Il pianto
«Как грустно наблюдать повсюду корни зла…» Перевод Вс. Рождественского
Как грустно наблюдать повсюду корни зла,
На самый мрачный лад петь про его дела,
На небе розовом густые видеть тучи,
В смеющемся лице — тень скорби неминучей!
О, счастлив взысканный приветливой судьбой!

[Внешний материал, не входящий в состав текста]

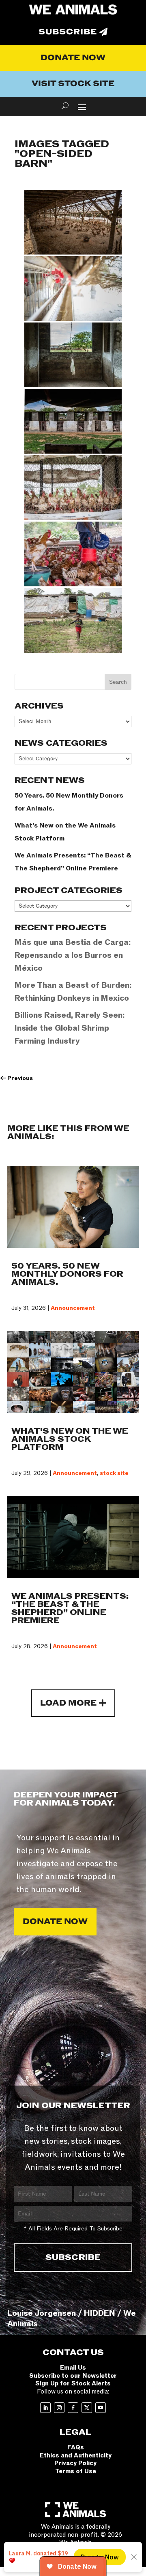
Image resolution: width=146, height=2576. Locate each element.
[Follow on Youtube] (100, 2407)
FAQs (75, 2447)
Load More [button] (68, 1703)
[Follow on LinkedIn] (45, 2407)
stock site (114, 1473)
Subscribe (68, 32)
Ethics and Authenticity (76, 2455)
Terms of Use (75, 2471)
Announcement (73, 1308)
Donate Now (73, 58)
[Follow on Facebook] (73, 2407)
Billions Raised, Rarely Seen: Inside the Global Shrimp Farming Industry (70, 1028)
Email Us (73, 2368)
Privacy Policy (75, 2463)
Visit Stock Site (73, 84)
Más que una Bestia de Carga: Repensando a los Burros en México (73, 955)
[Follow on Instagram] (59, 2407)
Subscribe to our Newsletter (73, 2376)
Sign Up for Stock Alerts (73, 2383)
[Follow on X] (87, 2407)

В искусстве для него все дышит красотой.
Увы, я чувствую — когда моей бы музе
Шестнадцать было лет, я в радостном союзе
С весной ее живой, в сиянье новых дней,
Позабывать бы мог печаль души своей.
Рождались бы в душе чудесные виденья,
Я часто бы бродил лугами в дни цветенья,
По прихоти своей в безумном счастье пел
И хоть бы этим мог свой скрашивать удел!
Но слышу я в ответ рассудка строгий голос,
Который говорит: «Как сердце б ни боролось,
Знак на челе давно ты носишь роковой,
Ты мечен черною иль белой полосой,
И вопреки всему за грозовою тучей
Обязан ты идти, одолевая кручи,
Склоняя голову, не смея вдаль взглянуть,
Не ведая, кому и руку протянуть,
Пройдешь ты этот путь, назначенный судьбою…»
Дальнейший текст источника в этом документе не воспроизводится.